Yep that was him. He had a few others sold at the auction too. I had to go ask my dad what his name was...I can't remember names very well, haha.


And yeah, I feel sorry if this bird is a boy. He's sure to be made fun of by the other birds about his natural eyeliner


----------



## KIPPY (Dec 18, 2003)

> And yeah, I feel sorry if this bird is a boy. He's sure to be made fun of by the other birds about his natural eyeliner


Well, nowadays what's wrong with a little eyeliner on a boy pigeon. 

He/she is a adorable looking pigeon either way.


----------



## mr squeaks (Apr 14, 2005)

What an absolute CUTIE!!!

One just wants to pick him/her up to HUG and SCRITCH!!

Thought of a name yet???

Love and Hugs

Shi & Squeaks


----------



## maryjane (Jul 15, 2006)

What a cutie!! You both lucked out.


----------



## Pigeon lower (Oct 23, 2007)

old style frill i think it is.


----------



## EgypSwiftLady (Jan 14, 2008)

He is a cutie thats for sure! I love those pigeons with their lil' up do feathers.


----------



## MaryOfExeter (Sep 30, 2007)

mr squeaks said:


> What an absolute CUTIE!!!
> 
> One just wants to pick him/her up to HUG and SCRITCH!!
> 
> ...


Oh yes, he got plenty of hugs and scritches when he got home 

Haven't decided on a name yet though. Any ideas?


----------



## MaryOfExeter (Sep 30, 2007)

KIPPY said:


> *Well, nowadays what's wrong with a little eyeliner on a boy pigeon.*
> 
> He/she is a adorable looking pigeon either way.


Haha, good point!


----------



## BirdDogg10 (Aug 23, 2005)

Aww...too cute!

the line above his eye looks almost like a set of costume eye lashes.
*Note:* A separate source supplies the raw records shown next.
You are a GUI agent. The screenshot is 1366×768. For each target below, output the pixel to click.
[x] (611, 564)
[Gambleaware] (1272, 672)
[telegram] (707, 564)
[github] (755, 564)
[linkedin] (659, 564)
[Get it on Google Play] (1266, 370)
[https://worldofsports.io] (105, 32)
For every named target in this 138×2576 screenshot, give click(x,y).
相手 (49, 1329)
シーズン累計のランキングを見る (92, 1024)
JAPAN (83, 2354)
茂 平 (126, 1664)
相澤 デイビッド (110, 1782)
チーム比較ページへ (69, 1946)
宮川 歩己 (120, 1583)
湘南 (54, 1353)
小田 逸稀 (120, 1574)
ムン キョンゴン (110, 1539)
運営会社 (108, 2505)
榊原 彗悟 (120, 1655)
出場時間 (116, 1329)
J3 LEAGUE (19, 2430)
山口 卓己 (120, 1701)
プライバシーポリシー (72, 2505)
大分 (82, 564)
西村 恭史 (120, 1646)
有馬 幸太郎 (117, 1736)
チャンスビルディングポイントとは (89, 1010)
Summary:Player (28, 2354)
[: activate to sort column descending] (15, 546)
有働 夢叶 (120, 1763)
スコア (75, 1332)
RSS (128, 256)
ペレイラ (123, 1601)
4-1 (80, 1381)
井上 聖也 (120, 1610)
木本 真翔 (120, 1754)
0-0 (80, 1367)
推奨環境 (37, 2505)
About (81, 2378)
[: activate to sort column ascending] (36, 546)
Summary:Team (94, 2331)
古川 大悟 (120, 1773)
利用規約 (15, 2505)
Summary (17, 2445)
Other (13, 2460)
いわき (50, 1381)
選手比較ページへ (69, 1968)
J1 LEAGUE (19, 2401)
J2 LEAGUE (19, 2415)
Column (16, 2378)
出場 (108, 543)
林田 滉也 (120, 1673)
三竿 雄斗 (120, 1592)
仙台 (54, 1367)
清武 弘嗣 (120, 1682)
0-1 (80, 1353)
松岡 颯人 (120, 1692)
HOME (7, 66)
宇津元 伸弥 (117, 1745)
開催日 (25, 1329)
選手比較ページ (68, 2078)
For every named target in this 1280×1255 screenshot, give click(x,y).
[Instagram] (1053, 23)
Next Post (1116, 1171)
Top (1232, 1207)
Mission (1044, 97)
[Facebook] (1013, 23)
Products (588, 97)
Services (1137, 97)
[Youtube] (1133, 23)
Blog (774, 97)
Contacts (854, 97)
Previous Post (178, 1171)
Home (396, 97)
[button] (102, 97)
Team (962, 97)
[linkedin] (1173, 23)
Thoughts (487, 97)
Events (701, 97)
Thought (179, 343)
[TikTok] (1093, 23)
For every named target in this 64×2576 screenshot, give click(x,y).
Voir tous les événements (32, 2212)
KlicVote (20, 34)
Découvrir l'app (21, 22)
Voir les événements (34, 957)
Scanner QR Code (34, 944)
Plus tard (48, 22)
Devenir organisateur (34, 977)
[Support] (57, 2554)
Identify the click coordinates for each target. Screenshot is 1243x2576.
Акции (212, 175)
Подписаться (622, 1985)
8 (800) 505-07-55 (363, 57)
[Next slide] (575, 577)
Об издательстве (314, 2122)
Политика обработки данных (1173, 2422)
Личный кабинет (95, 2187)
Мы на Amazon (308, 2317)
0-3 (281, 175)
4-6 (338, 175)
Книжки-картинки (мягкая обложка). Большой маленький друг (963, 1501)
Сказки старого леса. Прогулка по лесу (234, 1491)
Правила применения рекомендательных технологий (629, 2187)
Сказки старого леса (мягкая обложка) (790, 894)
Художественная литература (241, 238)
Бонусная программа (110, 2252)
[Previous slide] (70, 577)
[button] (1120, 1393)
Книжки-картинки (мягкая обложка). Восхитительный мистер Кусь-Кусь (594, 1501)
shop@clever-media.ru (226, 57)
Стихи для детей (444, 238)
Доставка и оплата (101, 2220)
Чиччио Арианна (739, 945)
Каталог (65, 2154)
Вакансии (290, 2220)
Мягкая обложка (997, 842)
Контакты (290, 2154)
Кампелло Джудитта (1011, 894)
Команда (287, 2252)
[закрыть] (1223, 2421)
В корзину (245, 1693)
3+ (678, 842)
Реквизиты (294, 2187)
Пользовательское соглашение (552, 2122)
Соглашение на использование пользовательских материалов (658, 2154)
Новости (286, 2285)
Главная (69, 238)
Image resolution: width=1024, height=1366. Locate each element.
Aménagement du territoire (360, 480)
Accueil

(no offense to any one that uses fake lashes)

LOL...


----------



## mr squeaks (Apr 14, 2005)

Mmmm, with all the talk about the "eye liner," what about "George?" (after Boy George)...name could always be modified to "Georgia!" if a hen... 

Hugs

Shi


----------



## MaryOfExeter (Sep 30, 2007)

WHOA. It's funny you say that because when I first got the bird, I instantly said "You look like a George" and actually told my friends I had named him George for now, but it may turn into a Georgia. I just liked the name because I like The Beatles  Well now the name has finally stuck. George it is


----------



## Skyeking (Jan 17, 2003)

Well, George is certainly adorable! Thanks for sharing.


----------



## Maggie-NC (Jun 22, 2005)

Becky, George is gorgeous. Has the sweetest little face.


----------



## mr squeaks (Apr 14, 2005)

MaryOfExeter said:


> WHOA. It's funny you say that because when I first got the bird, I instantly said "You look like a George" and actually told my friends I had named him George for now, but it may turn into a Georgia. I just liked the name because I like The Beatles  Well now the name has finally stuck. George it is



  Telepathy, Mary, as in "great minds run along the same track??"

Hugs

Shi


----------